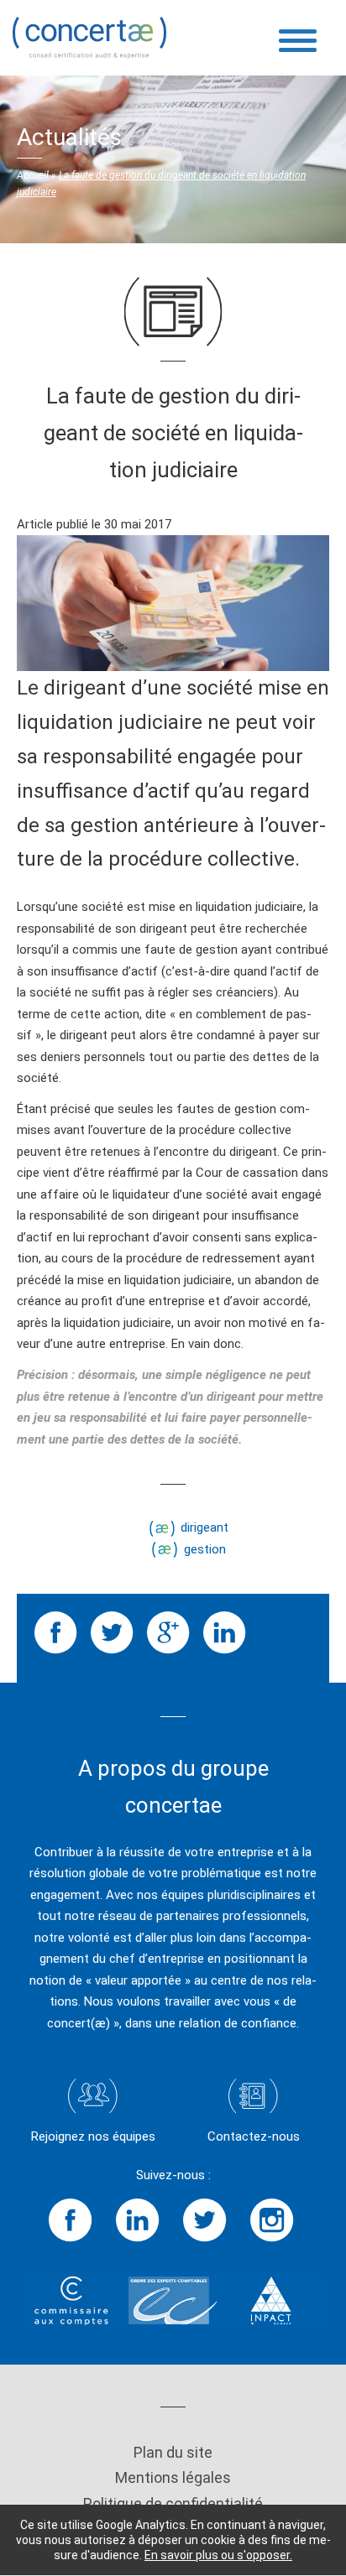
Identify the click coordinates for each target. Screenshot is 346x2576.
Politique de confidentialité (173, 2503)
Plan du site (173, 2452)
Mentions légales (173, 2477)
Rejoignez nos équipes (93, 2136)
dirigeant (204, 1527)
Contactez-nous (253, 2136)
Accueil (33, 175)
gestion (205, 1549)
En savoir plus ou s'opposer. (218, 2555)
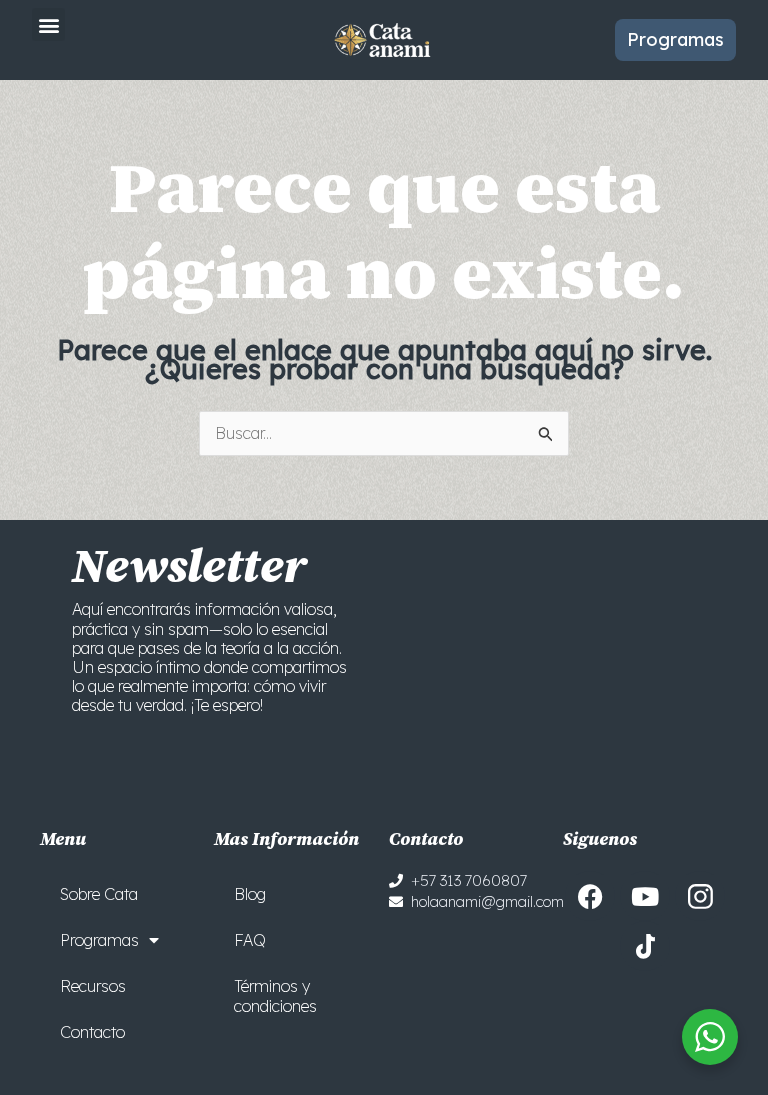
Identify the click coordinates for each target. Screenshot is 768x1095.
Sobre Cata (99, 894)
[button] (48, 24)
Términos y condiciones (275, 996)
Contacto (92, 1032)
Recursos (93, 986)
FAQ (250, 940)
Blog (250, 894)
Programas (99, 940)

### [Task instructions]
Note every line of the records that holds the word "each", and copy it.

### [Output]
Identify the click coordinates for each target. Screenshot is 346x2576.
Identify the click coordinates for each target. Screenshot is 768x1095.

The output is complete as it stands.